Manderley bajo la luz de la luna |
Ahí esperaba Rebeca a Favell, según nos cuenta Max |
3*) Los detalles hitchcockianos
Alfred y los minuciosos detalles son sinónimos. Aquí algunos ejemplos:
En el primer tramo del film, Max le dice a su futura esposa: “Otra cosa: no se ponga nunca un vestido negro, ni un collar de perlas, ni tenga nunca 36 años”. Pues bien, Mrs Winter aparece tiempo después, con un vestido negro y un collar de perlas. Una clara alusión a la pérdida de la alegría e inocencia por parte de ella.

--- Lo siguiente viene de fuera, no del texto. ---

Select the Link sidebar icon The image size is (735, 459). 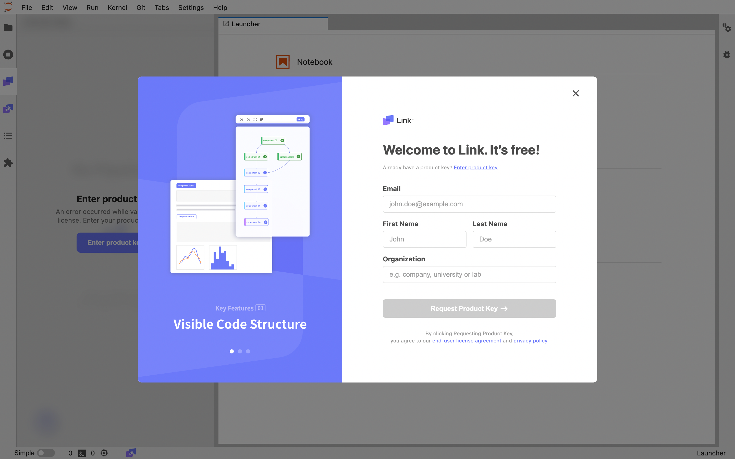pos(8,81)

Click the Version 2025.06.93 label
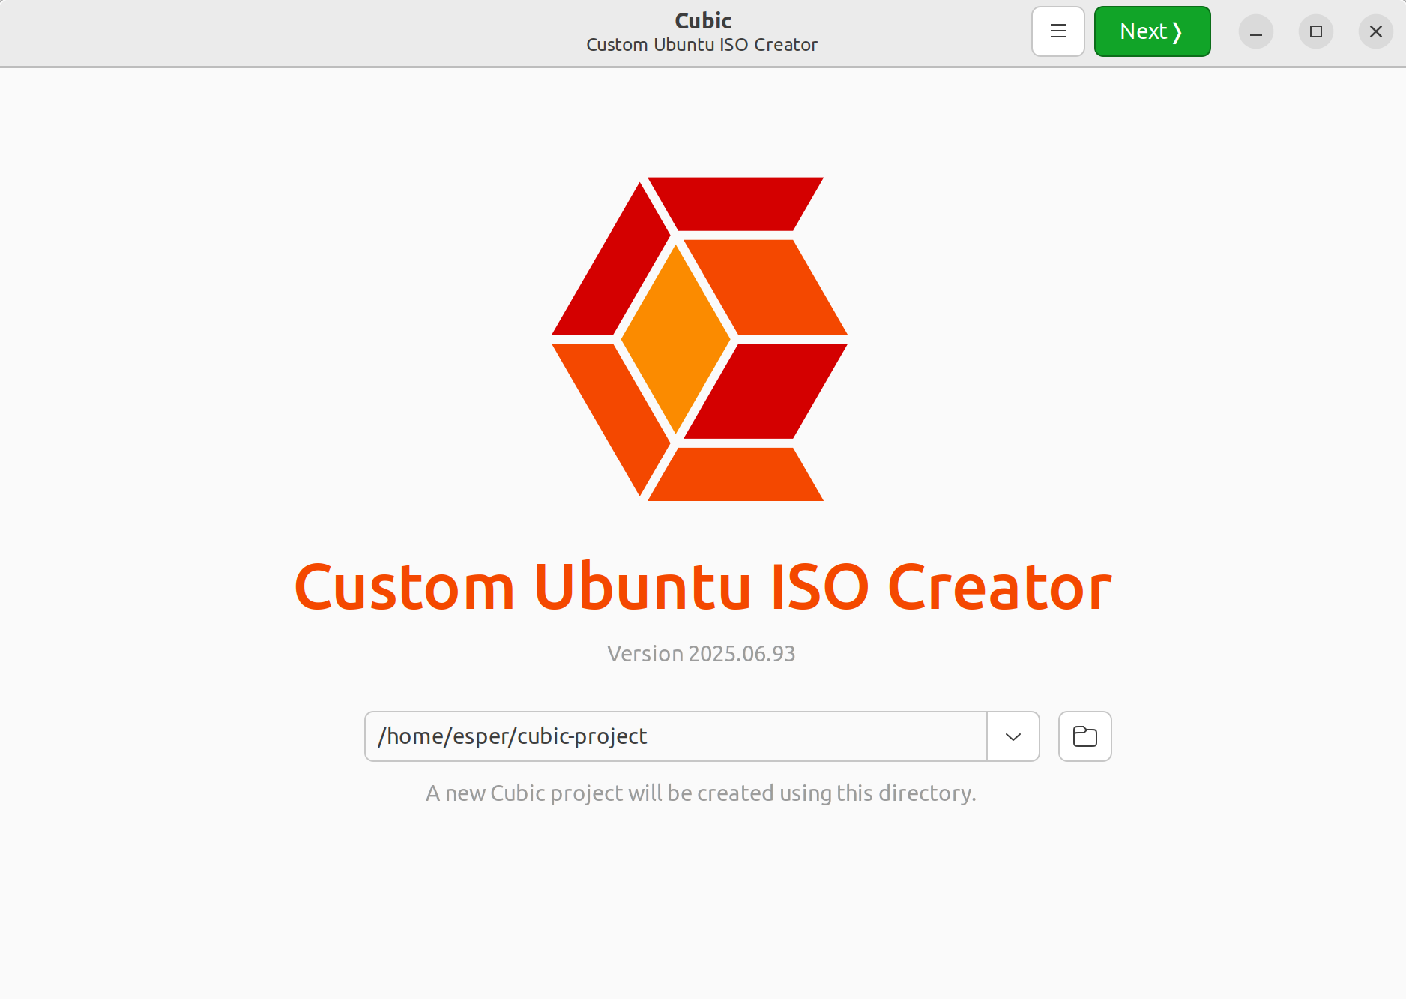click(702, 653)
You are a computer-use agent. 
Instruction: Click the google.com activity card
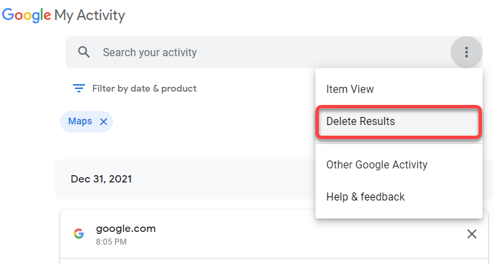pos(274,235)
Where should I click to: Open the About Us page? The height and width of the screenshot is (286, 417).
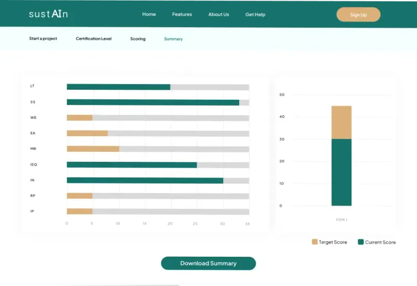(218, 15)
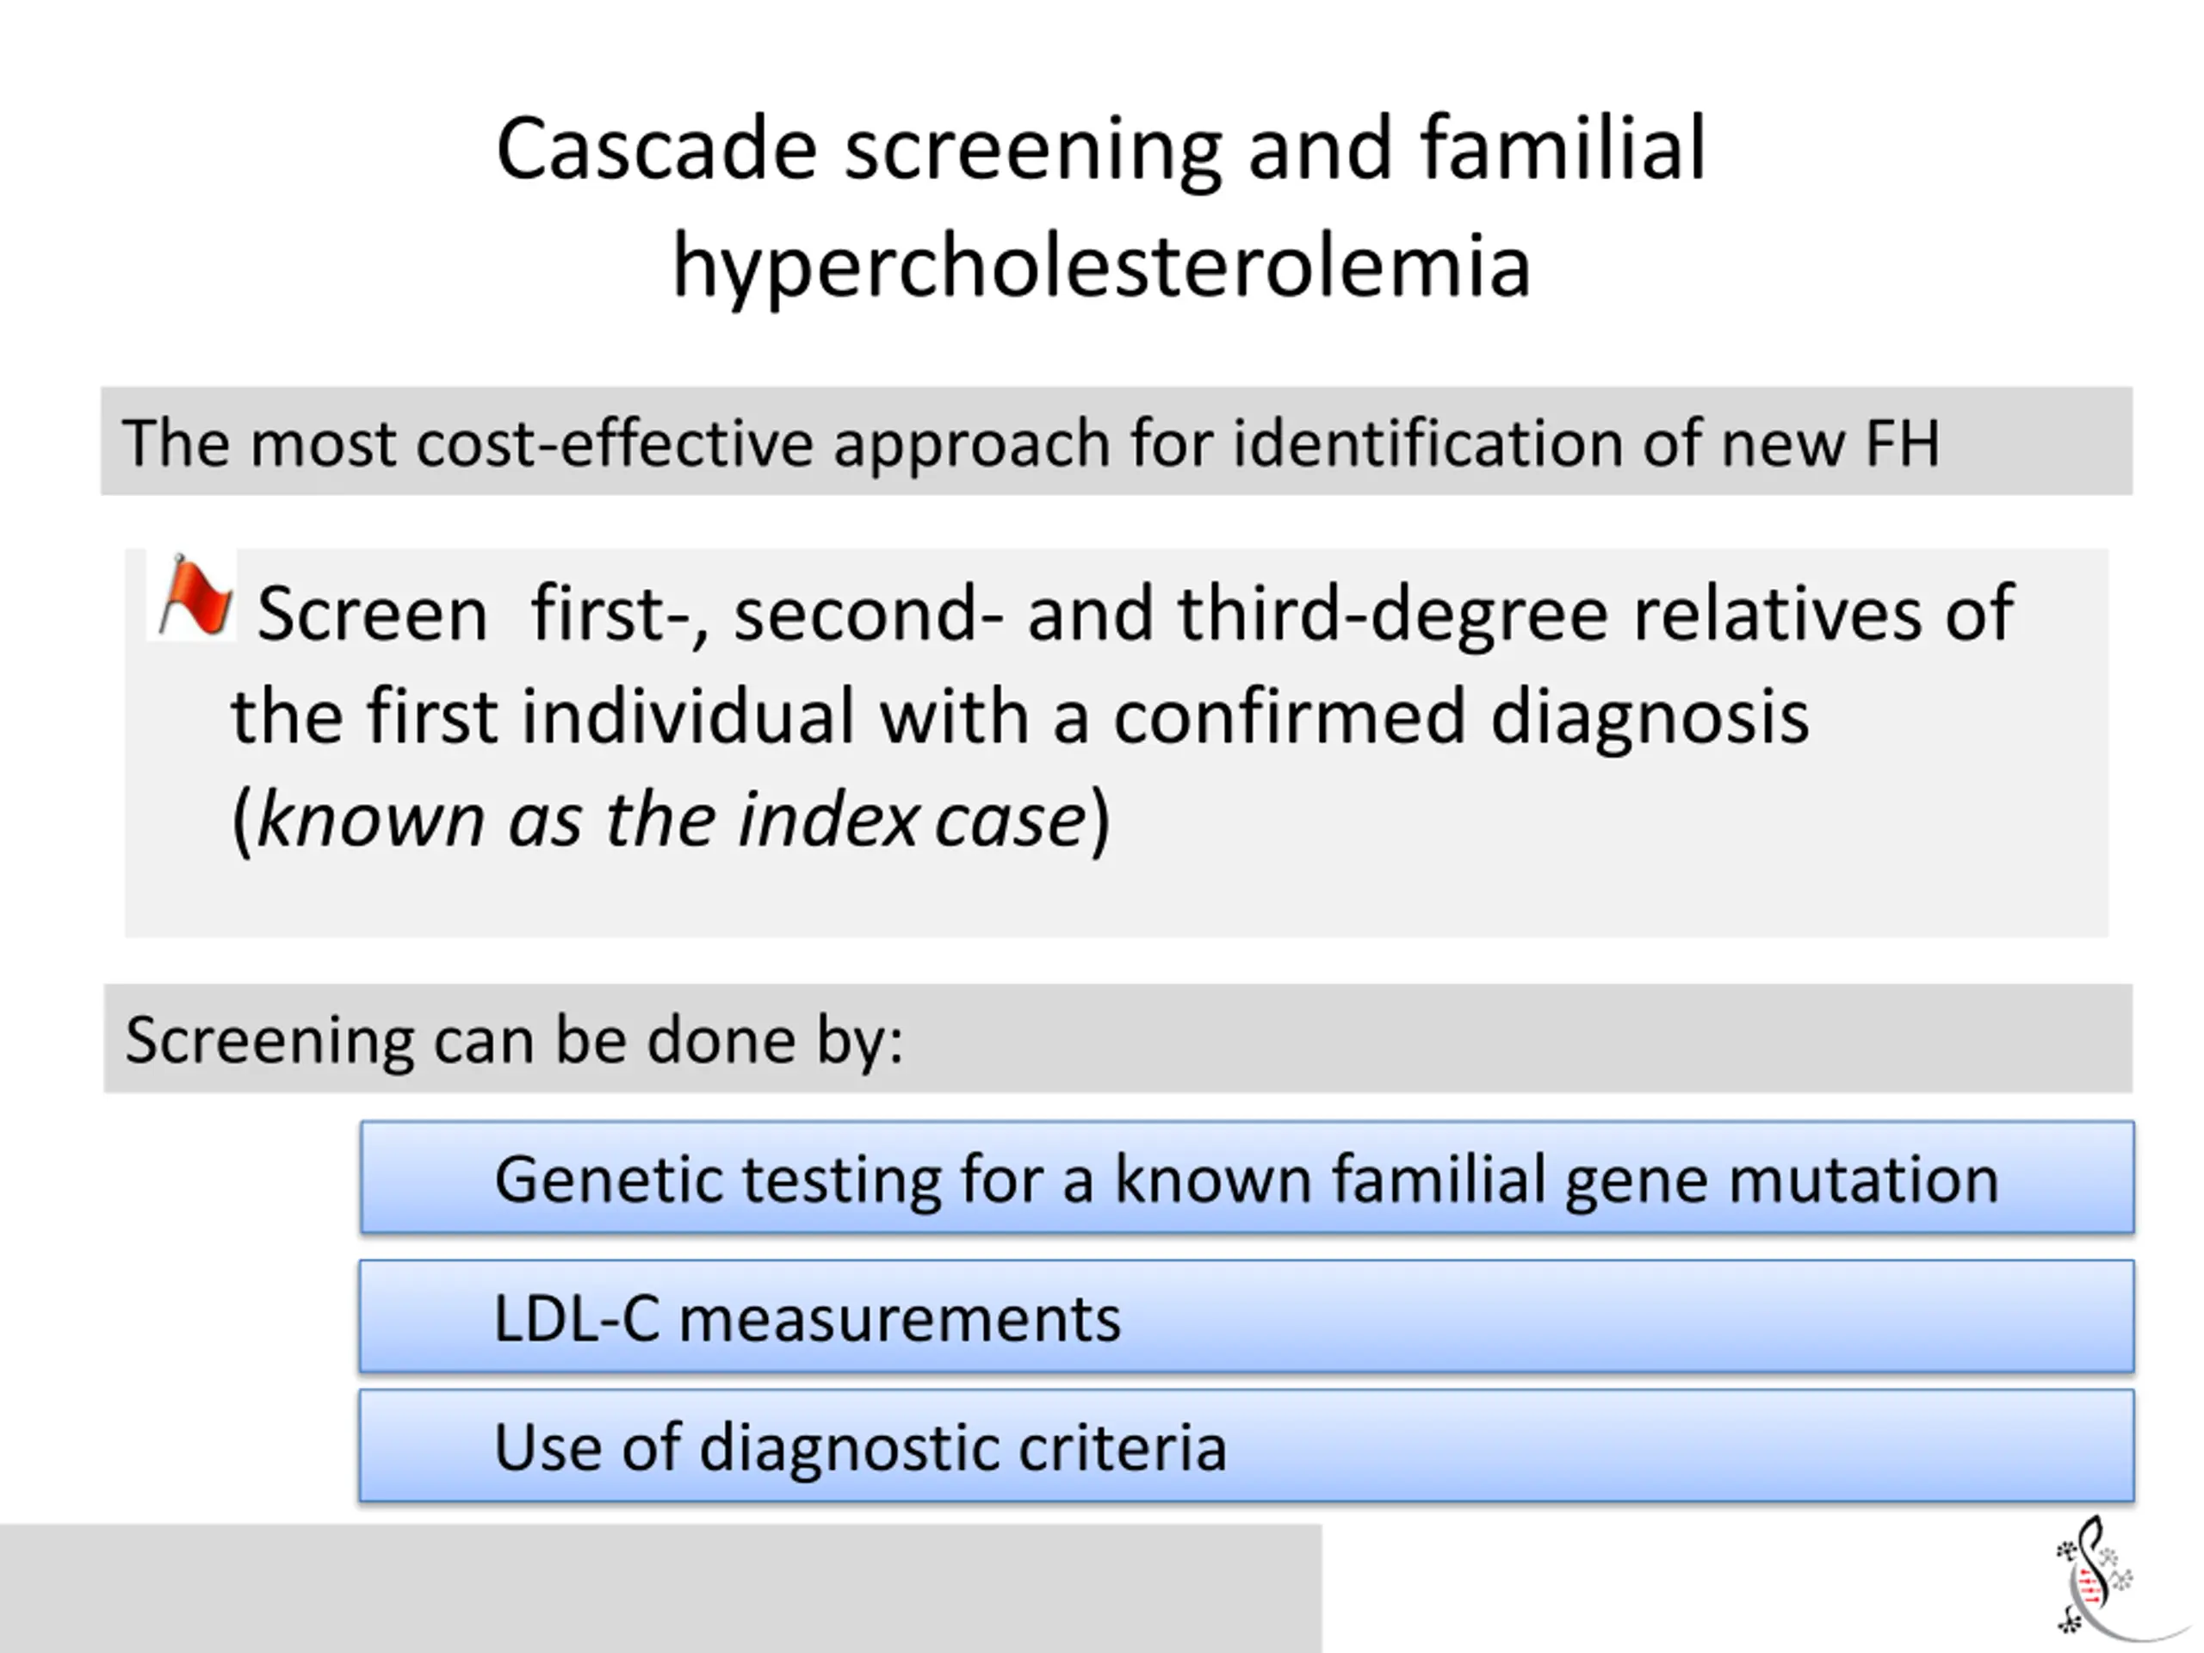Image resolution: width=2204 pixels, height=1653 pixels.
Task: Click the italic text known as the index case
Action: pyautogui.click(x=671, y=820)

Mrs Winter con su vestido negro y su collar de perlas |
En toda la película Mrs Winter, de la que no sabemos el nombre en todo el metraje, queda eclipsada por el pasado de Rebeca. Ni siquiera se han cambiado las iniciales de las servilletas, como suplantando el desconocido nombre por el de la fallecida. Y en el final, el comienzo de una nueva vida, libre del recuerdo de la difunta, se presenta con la quema de un paño con dichas iniciales.
Momento del almuerzo en la mansión con las iniciales presentes |
Final de la película, con la R en llamas |
Un recurso seguramente fácil, pero que a mí personalmente me encanta: Cuando Mrs Winter (antes de tener dicho apellido) se “escapa” por primera vez con Max, éste coloca la raqueta de tenis detrás de unas plantas. Sé que no es de gran importancia, pero me gusta mucho la forma que tiene de decirnos el maestro que ese utensilio no va a volver a ser usado, que el tenis será la tapadera del amor oculto.
Max colocando la raqueta de tenis |
Genial también la metáfora del grado de cercanía entre Max y la protagonista con solo la forma de sentarse en la mesa. La pareja, antes de ir a Manderlay, se acomoda sin apenas separación. Todo lo contrario ocurrirá en la mansión, donde las lujosas mesas marcarán una elocuente distancia.
La pareja comiendo codo con codo |
Almuerzo de los Winter, una vez en Menderley |
Por último, resulta curioso que a Mrs Winter la tratemos como tal sin haber presenciado la boda. Intuimos que ésta se ha producido. El cuándo es la cuestión. Lo más cercano al enlace matrimonial que podemos presenciar es en una escena en Monte Carlo, en la que Max y Mrs Winter presencian las nupcias de una pareja desconocida ("¡Ah, mira! Otros que han tenido la misma idea").